▶ _読解用抜粋_:

· · · · · · ·

がんの原因はよく分かっていないと言われていますが、はっきりしていることもあります。 EBウイルスは悪性リンパ腫や咽頭癌の原因ですし、肝臓癌はB型とC型肝炎ウイルスで起こります。 子宮頸癌はヒトパピローマウイルスが原因ですので、現在はワクチンで予防しようと対策がなされています。 びっくりするかも知れませんが、日本では、がんの27%がウイルスなど感染症が原因だと言われています。
ヘリコバクター・ピロリ菌は、胃潰瘍や十二指腸潰瘍では医療保険を適用して治療することができました。 これに加え、この2月から、慢性胃炎でもピロリ菌を治療することができるようになりました。 これは、慢性胃炎を治療することではなく、ピロリ菌を治療することで胃癌の発症を予防しようとすることが本当の目的です。
日本で一番多いがんは胃癌です。年間12万人が発症し、5万人が亡くなっていると言われています。 そして、胃癌患者の約9割はピロリ菌が原因であると考えられています。このため、日本消化器病学会などが保険適用の拡大を求めていました。 今回の保険適用により、慢性胃炎の人のピロリ菌を治療することで将来は胃癌が激減することが期待されています。 ただ、再確認しておきたいことは、ピロリ菌を除菌したら胃癌にならないという訳ではありませんので、引き続き胃がん検診が重要であるということです。
新しい検査や治療法が保険適用される時には、何らかの縛りがつくことがあります。 今回も、慢性胃炎のピロリ菌を治療するためには、胃内視鏡検査が義務付けられています。ちょっとハードルが高いのです。 きっと近い将来は、胃内視鏡検査をしなくても治療ができるようになるだろうと思っています。

· · · · · · ·

▶ _本演習の課題_:
1 - ピロリ菌と胃癌に関する文章にある次の一文を英語に訳してください。「そして、胃癌患者の約9割はピロリ菌が原因であると考えられています。」
2 - ピロリ菌と胃癌に関する文章を、最後の一文の後から書き進めてください。

▶ _データ_:
· · · · · · ·

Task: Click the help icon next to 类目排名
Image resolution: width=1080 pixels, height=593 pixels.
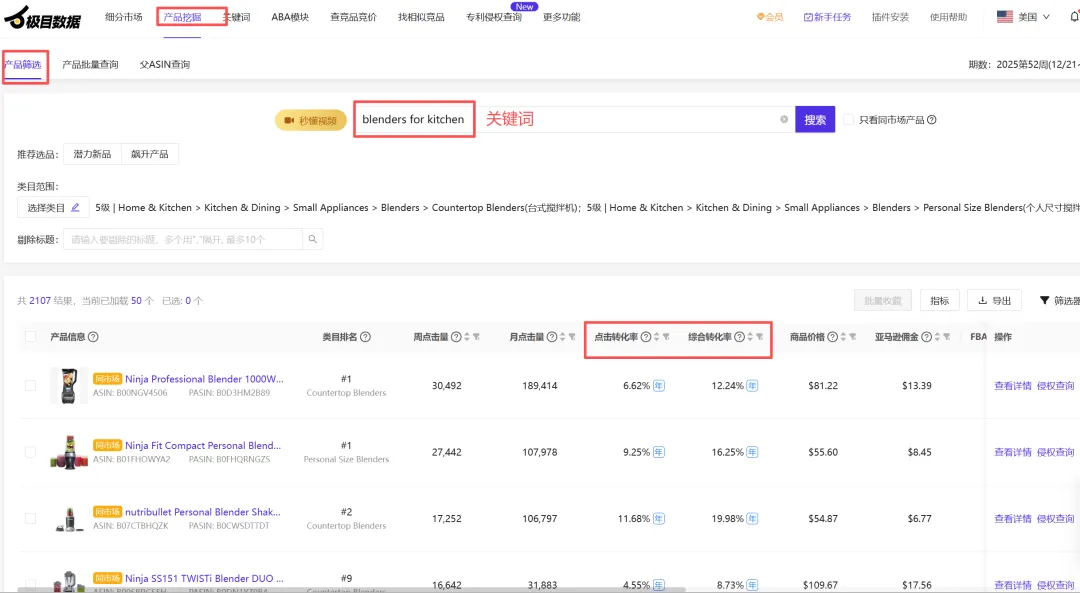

· · · · · · ·

▶ _解答一覧_:
1 - Moreover, about 90 percent of stomach cancer patients are thought to have developed the disease because of Helicobacter pylori.

2 -
まずは、胃内視鏡検査を行って、ピロリ菌感染の治療を行います。この結果、ピロリ菌感染者が少なくなります。 そして、家族内感染が少なくなり、次の世代の子どもたちへの感染が少なくなります。 ただ、ピロリ菌を除菌した結果、胃癌が少なくなったと実感できるのは、20年後、30年後です。
通常の医療と並行して、将来の胃癌対策としてもう一つの計画を立てました。 西目屋村で20歳代から40歳代の人のピロリ菌感染を検査し、感染していれば除菌しようというものです。 関村長を初め、村議会の皆さんの理解が得られ、平成25年度予算で実施できる目途が立ちました。 胃がん検診は毎年受ける必要がありますが、ピロリ菌の検査は1回だけです。 できるだけ全員の検査をして、西目屋村からピロリ菌を撲滅し、将来、胃癌患者がほとんど出ない地域になってもらいたいと思っています。 もちろん、その成果を見ることなく私はこの世からいなくなっていることですが。